Following a 2018 Senate resolution, Saarland University revoked the title of Honorary Senator from the lawyer and former Minister-President of Saarland, Heinrich Welsch. This was followed by the symbolic and declaratory revocation of the honorary citizenship granted to Privy Medical Councillor Dr. Max Obé in July 2022. The university also denounced the conferral of the title of honorary senator on the former managing director of Röchling Iron and Steel Works, Dr h. c. Ernst Röchling, in July 2022.

At the same time, the Saarland University Senate ordered a central review of all honorary titles previously conferred by the university. Subsequently, at its meeting on 16 February 2023, the University Board commissioned PD Dr. Rainer Möhler, a historian at Saarland University, to carry out an academic review of the university's honorary titles as part of a two-year research project. In autumn 2025, the results of Dr. Möhler's review were presented in the form of an expert report.

In consultation with the Senate, the University President subsequently established a commission with the remit to present a recommendation to the Senate on how to respond to the findings of the review. This commission, comprising the Senate Spokesperson, Prof. Dr. Astrid Fellner, and the Deputy Senate Spokesperson, Lukas Redemann, as well as two external experts (Prof. Dr Volker Roelcke, University of Giessen, Institute for the History, Theory and Ethics of Medicine and Prof. Dr Angela Borgstedt, University of Mannheim, Chair of Contemporary History, Executive Director of the Research Centre for Resistance to National Socialism in South-West Germany), the Head of the University Heritage and Historical Research Unit at Saarland University, Dr. Thilo Offergeld, and Dr. Möhler, met during the winter and spring of 2026.

 

Historical re-examination and findings:

The report by PD Dr Rainer Möhler, running to around 100 pages, formed the essential basis for the commission's work, focusing on the political and moral background of the individuals during the Nazi era. On one hand, the report looks at formal involvement, such as membership in Nazi organizations or the holding offices and positions in the state and political sphere. According to the report, membership of the Nazi Party or of one of its key branches (the SA or SS) constitutes very strong evidence of the party member's at least temporary alignment with the Nazi ideology. 'Nazi Party membership in particular, and even more so membership of the SS, involved an intensive preliminary assessment of the candidate's political and "racial" suitability and character.' Furthermore, the report examines material benefits derived from active participation in Nazi injustices. In the current context, this refers to some of the concerned individuals having benefited from expropriation of Jewish property or forced labour.

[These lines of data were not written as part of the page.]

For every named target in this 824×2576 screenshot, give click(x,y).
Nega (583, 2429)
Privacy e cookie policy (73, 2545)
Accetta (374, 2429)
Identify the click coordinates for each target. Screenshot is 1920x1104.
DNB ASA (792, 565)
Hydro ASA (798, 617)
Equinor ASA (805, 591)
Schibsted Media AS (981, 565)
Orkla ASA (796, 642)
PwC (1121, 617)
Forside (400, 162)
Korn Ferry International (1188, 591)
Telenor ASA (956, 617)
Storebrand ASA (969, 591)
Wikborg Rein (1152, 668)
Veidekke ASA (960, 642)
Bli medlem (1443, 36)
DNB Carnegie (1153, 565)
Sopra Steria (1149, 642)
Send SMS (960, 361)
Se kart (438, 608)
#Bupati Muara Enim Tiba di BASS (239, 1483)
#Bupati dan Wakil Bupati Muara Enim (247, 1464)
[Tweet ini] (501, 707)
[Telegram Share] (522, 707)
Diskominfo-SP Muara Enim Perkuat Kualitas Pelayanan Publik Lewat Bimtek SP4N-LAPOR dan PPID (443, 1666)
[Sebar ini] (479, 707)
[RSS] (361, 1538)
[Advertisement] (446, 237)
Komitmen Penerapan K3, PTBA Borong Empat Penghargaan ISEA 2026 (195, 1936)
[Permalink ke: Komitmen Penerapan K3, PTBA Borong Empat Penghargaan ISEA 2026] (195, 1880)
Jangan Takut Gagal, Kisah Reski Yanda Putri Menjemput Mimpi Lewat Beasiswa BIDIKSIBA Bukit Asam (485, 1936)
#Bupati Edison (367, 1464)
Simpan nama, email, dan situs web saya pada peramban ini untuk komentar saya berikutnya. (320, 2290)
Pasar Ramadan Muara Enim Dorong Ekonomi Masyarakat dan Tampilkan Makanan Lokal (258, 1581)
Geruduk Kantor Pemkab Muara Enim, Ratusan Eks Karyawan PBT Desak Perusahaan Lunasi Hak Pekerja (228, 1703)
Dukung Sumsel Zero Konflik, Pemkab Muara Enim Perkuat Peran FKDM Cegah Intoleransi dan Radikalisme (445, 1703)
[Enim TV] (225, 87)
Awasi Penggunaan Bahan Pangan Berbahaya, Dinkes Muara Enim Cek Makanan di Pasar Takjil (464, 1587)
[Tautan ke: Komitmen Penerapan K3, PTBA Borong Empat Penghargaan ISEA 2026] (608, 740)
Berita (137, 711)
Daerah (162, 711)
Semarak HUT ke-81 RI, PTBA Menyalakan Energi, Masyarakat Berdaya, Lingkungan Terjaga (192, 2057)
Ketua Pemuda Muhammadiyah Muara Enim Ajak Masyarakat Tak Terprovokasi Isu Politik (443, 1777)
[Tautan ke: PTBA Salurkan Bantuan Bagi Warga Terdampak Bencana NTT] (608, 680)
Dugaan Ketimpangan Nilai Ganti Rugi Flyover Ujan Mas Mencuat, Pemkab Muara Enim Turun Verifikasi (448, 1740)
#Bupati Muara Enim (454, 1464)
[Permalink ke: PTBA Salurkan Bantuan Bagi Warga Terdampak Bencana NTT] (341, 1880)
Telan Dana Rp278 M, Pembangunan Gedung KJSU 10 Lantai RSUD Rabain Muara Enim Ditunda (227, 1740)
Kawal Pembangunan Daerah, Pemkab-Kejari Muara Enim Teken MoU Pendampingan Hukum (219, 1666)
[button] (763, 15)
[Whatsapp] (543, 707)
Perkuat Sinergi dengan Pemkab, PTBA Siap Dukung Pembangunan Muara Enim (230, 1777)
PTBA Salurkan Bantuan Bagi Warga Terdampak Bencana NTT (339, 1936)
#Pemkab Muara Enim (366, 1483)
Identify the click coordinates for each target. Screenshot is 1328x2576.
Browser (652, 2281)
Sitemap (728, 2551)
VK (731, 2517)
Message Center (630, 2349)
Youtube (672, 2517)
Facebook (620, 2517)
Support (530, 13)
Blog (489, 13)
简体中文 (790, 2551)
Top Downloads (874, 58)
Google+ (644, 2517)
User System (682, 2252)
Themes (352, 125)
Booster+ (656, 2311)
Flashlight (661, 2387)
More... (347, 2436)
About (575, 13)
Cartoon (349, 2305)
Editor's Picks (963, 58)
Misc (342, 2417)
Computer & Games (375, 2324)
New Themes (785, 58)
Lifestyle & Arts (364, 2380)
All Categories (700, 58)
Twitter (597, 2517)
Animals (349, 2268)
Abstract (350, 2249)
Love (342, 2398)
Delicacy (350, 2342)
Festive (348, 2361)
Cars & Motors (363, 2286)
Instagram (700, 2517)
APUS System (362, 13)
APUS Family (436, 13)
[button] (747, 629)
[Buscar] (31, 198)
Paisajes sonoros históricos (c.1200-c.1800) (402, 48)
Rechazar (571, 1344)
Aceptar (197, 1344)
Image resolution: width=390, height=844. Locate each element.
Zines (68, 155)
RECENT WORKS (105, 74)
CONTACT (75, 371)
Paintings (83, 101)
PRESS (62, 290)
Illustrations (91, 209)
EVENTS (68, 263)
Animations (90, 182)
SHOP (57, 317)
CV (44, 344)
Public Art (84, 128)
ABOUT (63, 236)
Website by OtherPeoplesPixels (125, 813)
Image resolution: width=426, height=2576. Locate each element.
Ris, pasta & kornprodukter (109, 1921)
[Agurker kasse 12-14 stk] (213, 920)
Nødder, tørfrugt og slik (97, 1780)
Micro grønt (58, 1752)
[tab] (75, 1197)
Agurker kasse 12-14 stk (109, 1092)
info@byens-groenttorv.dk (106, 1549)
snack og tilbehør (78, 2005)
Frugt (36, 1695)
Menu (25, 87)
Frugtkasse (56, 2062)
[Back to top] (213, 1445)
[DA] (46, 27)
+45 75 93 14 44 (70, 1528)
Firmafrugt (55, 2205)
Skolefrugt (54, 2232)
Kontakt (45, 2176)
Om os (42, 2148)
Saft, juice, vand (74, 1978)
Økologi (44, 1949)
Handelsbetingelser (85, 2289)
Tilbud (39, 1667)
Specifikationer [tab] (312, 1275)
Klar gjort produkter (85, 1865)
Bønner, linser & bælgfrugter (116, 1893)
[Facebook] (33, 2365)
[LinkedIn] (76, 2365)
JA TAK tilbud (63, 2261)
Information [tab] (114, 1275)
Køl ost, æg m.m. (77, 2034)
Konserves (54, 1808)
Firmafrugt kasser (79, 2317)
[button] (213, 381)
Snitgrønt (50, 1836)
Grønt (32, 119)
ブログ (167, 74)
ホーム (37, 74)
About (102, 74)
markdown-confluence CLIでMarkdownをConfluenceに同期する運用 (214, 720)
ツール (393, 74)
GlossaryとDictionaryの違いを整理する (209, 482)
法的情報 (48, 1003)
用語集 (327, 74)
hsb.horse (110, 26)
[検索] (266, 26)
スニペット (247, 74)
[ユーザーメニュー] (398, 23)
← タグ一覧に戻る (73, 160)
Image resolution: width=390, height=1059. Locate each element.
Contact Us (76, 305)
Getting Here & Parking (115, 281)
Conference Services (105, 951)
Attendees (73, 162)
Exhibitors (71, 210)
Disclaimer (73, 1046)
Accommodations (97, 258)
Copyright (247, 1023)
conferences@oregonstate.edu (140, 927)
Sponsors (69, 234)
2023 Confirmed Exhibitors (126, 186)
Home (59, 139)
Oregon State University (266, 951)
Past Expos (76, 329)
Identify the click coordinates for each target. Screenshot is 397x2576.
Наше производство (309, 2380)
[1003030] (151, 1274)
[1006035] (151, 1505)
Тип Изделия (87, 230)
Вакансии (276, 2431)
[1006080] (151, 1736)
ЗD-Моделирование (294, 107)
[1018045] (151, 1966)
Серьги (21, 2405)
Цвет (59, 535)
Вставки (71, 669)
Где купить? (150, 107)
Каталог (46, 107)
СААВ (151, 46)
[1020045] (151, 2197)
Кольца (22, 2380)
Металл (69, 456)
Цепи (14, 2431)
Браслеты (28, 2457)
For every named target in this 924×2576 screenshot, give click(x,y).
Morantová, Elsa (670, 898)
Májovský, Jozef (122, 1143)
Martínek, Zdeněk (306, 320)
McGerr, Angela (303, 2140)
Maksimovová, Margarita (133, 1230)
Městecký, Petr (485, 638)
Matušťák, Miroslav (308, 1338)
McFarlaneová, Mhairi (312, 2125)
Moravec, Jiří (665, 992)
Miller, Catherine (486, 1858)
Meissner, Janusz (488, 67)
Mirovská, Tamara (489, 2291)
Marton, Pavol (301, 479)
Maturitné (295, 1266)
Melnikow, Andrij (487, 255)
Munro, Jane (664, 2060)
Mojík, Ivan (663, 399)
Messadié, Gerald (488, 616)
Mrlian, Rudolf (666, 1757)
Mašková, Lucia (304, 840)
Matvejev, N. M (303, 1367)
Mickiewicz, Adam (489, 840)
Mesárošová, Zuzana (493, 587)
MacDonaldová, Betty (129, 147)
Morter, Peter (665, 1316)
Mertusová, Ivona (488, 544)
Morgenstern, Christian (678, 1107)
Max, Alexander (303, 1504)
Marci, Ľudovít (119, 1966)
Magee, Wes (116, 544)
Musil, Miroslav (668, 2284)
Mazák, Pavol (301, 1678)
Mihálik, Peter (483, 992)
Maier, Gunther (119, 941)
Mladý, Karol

'Between 1961 and 2019, Saarland University conferred the title of Honorary Senator 29 times, honorary citizenship 11 times, and the Medal of Honour five times. (…) Among the 45 recipients of honours from Saarland University, evidence of Nazi involvement was ultimately found in the case of 16 individuals (all born before 1919), as well as in the three cases which have already been examined (Heinrich Welsch, Max Obé and Ernst Röchling) and (…) which were not investigated further,' states the report outlining the criteria used to identify individuals eligible for closer scrutiny. This left 13 honourees for whom the report established active, albeit to varying degrees, involvement in the Nazi system of injustice.

 

Statements on the decision:

'Through this process of systematically reviewing the honours it has awarded, Saarland University is fulfilling its task and duty to engage critically with its own history,' says the Senate's spokesperson, Prof. Dr. Astrid Fellner.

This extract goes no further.